Task brief:
Each record beneath this line is to be copied exactly.

^^^^^^^^^^^^^^^^

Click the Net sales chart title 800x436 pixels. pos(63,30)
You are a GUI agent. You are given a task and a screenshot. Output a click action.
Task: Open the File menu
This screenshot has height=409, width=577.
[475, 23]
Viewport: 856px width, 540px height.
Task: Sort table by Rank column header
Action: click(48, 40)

^^^^^^^^^^^^^^^^

Answer box:
Click the Net sales chart title 800x436 pixels. pos(63,30)
You are a GUI agent. You are given a task and a screenshot. Output a click action.
Task: Open the File menu
This screenshot has height=409, width=577.
[475, 23]
Viewport: 856px width, 540px height.
Task: Sort table by Rank column header
Action: click(48, 40)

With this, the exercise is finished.